PingOne for Customers Plus

Best Practices

These guidelines help you make effective use of the PingOne for Customers Plus solution in your environment.

Select a user journey that fits your users

The PingOne for Customers Plus solution includes two user journey options: offer MFA or require MFA.

Offer MFA is appropriate for organizations who want to introduce multi-factor authentication (MFA) to users during registration as an option for additional security. Users who already have a registered MFA device should have their MFA attribute enabled in their user profile in PingOne. Use this option if you are planning on or currently issuing MFA to your users.

Require MFA is appropriate for organizations looking to enhance security during the registration and authentication event. Use this option if you are experiencing a high volume of password breaches or credential attacks.

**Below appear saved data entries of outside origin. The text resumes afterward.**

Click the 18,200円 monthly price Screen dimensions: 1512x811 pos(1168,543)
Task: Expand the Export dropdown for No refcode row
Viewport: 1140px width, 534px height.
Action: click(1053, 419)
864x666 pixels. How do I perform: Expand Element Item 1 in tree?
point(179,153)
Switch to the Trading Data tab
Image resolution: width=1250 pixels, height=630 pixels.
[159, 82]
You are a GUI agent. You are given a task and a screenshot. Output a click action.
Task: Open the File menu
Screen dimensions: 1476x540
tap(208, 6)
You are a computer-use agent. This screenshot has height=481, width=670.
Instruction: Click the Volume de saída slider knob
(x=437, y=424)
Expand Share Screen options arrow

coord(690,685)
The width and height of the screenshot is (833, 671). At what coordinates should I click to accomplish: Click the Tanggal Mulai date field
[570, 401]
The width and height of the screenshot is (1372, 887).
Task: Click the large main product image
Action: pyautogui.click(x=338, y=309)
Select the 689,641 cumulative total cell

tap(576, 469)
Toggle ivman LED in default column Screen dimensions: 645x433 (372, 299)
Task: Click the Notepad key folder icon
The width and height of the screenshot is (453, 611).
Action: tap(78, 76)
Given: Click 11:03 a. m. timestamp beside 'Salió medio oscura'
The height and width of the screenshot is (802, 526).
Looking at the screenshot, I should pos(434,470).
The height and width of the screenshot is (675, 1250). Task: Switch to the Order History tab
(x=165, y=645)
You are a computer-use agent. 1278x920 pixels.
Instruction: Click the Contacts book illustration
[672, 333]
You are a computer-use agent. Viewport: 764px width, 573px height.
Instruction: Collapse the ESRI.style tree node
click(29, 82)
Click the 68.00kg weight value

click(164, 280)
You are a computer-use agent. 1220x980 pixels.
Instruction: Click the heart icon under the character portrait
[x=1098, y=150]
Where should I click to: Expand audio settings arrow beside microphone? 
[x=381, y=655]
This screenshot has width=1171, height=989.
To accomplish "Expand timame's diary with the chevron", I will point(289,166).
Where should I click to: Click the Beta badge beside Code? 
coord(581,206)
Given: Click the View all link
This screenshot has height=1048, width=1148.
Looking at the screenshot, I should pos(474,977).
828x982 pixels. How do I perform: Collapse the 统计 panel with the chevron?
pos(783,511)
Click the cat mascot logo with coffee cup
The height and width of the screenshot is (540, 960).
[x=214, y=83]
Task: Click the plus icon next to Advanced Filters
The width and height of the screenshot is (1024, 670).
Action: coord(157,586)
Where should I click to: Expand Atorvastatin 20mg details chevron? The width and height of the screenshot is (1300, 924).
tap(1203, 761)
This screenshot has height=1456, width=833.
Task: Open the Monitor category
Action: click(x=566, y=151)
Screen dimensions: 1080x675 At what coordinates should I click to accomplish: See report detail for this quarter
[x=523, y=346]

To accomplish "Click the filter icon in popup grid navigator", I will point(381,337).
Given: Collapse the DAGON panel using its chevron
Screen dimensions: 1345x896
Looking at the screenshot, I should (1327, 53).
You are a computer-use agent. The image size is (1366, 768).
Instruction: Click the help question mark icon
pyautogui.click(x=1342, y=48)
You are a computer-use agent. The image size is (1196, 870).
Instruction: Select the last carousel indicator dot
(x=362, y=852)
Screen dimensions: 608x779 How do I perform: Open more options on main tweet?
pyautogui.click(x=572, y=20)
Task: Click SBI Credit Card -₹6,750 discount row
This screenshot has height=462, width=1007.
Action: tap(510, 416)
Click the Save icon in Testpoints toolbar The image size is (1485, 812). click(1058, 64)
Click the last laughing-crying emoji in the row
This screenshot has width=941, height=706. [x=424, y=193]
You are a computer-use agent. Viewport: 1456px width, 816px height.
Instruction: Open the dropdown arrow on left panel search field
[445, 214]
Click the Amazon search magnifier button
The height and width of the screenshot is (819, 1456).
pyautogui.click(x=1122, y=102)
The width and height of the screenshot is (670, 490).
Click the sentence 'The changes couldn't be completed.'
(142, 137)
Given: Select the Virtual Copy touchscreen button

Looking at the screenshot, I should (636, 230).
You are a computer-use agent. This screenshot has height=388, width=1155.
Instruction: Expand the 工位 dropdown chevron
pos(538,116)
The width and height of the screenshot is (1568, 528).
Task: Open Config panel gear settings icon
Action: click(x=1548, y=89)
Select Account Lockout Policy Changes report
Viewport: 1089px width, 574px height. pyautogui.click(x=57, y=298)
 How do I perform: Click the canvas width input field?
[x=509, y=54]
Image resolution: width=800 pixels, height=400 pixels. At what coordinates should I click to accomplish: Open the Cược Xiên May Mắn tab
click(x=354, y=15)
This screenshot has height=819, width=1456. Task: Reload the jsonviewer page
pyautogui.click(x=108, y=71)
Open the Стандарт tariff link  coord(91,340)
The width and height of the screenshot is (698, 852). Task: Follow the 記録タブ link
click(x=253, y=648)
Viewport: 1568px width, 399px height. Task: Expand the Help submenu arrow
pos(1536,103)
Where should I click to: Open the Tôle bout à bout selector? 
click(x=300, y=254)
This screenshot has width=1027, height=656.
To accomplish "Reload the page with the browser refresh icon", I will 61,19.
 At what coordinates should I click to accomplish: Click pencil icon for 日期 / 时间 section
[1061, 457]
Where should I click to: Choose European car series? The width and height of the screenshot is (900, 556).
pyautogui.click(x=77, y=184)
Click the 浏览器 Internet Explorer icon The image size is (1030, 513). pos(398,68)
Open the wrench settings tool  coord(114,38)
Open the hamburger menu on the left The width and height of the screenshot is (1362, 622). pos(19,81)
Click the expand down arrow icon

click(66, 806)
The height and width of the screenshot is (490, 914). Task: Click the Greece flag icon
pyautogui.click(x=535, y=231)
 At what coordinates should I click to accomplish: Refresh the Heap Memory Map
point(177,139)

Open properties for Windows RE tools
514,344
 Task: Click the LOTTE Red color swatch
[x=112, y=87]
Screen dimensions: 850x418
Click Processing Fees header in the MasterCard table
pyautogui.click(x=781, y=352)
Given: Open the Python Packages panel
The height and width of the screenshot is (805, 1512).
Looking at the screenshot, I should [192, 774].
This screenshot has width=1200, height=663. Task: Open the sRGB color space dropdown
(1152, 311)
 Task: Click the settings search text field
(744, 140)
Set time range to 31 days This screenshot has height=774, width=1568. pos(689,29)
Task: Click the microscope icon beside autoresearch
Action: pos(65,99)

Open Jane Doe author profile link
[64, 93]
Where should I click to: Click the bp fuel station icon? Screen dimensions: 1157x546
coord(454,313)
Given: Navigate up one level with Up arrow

Select an appropriate flow timeout

When you’re configuring your DaVinci flows, you can set a timeout value for the flow as a whole. Because the user’s account could be updated later by anyone with access to the device, a flow with a very long or indefinite timeout could be a security risk. Set a value that minimizes that risk.

Clone your flows before using or customizing them

Flows with the original name can be updated by PingOne when we publish flow updates. These updates are not applied automatically, but they add a new latest version to each flow.

By cloning the flows before you apply any customization or use them with customers, you prevent any of your changes or customizations from being accidentally overwritten.

Use caution when customizing flows

If you want to customize the flows in the PingOne for Customers Plus solution, do so carefully.

Clone the flows before making customizations so that:

  • You can revert to the earlier versions if you encounter breaking changes.

  • If you download an updated version of the solution, you don’t overwrite your customizations.

Test your customizations in a test environment before importing them into your production environment. Because any additional nodes or flows you add are not part of the standard solution, you must test them to make sure that they’re working as you intend.